O presidente do Senegal, Bassirou Diomaye Faye, promulgou uma polêmica lei que dobra as penas de prisão para quem praticar relações sexuais com pessoas do mesmo sexo. A punição passa de um a cinco anos de prisão, como é atualmente, para entre cinco e dez anos. O texto já havia sido aprovado pelo Parlamento.
Segundo noticiaram os meios de comunicação locais nessa terça-feira (31/3), a nova legislação foi publicada no diário oficial do Senegal na véspera, após a assinatura de Faye, apesar dos apelos contrários por parte de organismos internacionais e organizações de direitos humanos, como as Nações Unidas ou a Human Rights Watch (HRW).
O texto descreve relações homossexuais como “atos contra a natureza”. Também aumenta as multas – que podem chegar ao equivalente a mais de R$ 90 mil, em comparação aos atuais R$ 13 mil – e persegue os considerados culpados de “apologia” à homossexualidade.
Poderá ainda ser punida qualquer pessoa que acuse outra de atos homossexuais “sem provas”.
Clima de medo
Mais de 30 dos 54 países africanos criminalizam relações entre pessoas do mesmo sexo. O Senegal agora se junta a Quênia, Serra Leoa e Tanzânia, onde as penas podem incluir 10 ou mais anos de prisão. Na Somália, em Uganda e na Mauritânia, o crime pode ser punido com a pena de morte.

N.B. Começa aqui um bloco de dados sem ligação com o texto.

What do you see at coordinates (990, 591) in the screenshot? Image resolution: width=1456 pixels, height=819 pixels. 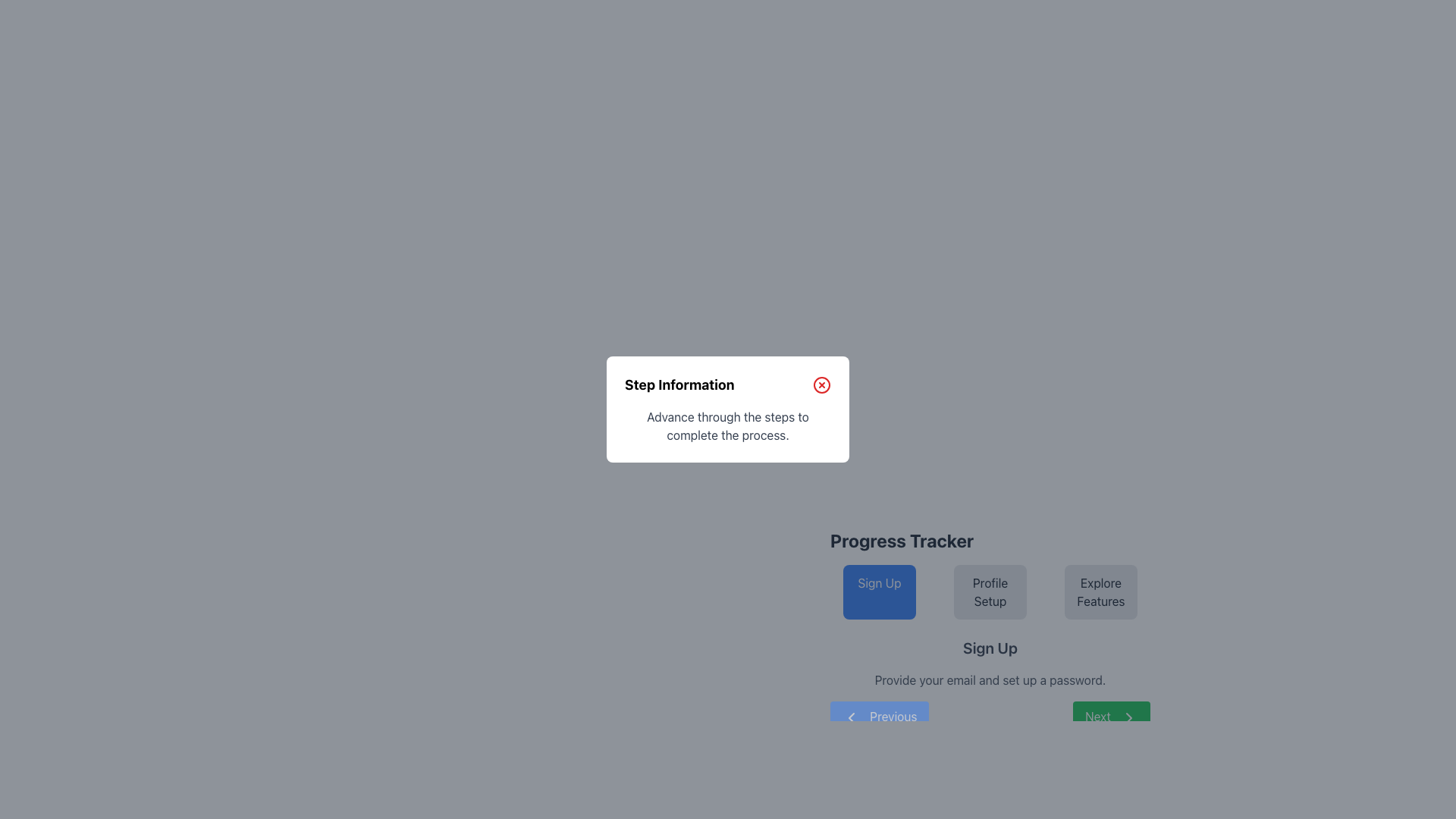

Manifestações em apoio à nova lei foram organizadas antes da votação no Parlamento por grupos que promovem valores islâmicos. A polícia reprimiu supostos homossexuais, prendeu pelo menos uma dúzia de pessoas e criou um clima de medo para a comunidade LGBTQIA+.
A lei foi aprovada pelos legisladores por 135 votos a favor, contra três abstenções e nenhum voto contra. A proposta cumpre uma promessa de campanha do primeiro-ministro, Ousmane Sonko, que pediu o seu debate no Parlamento.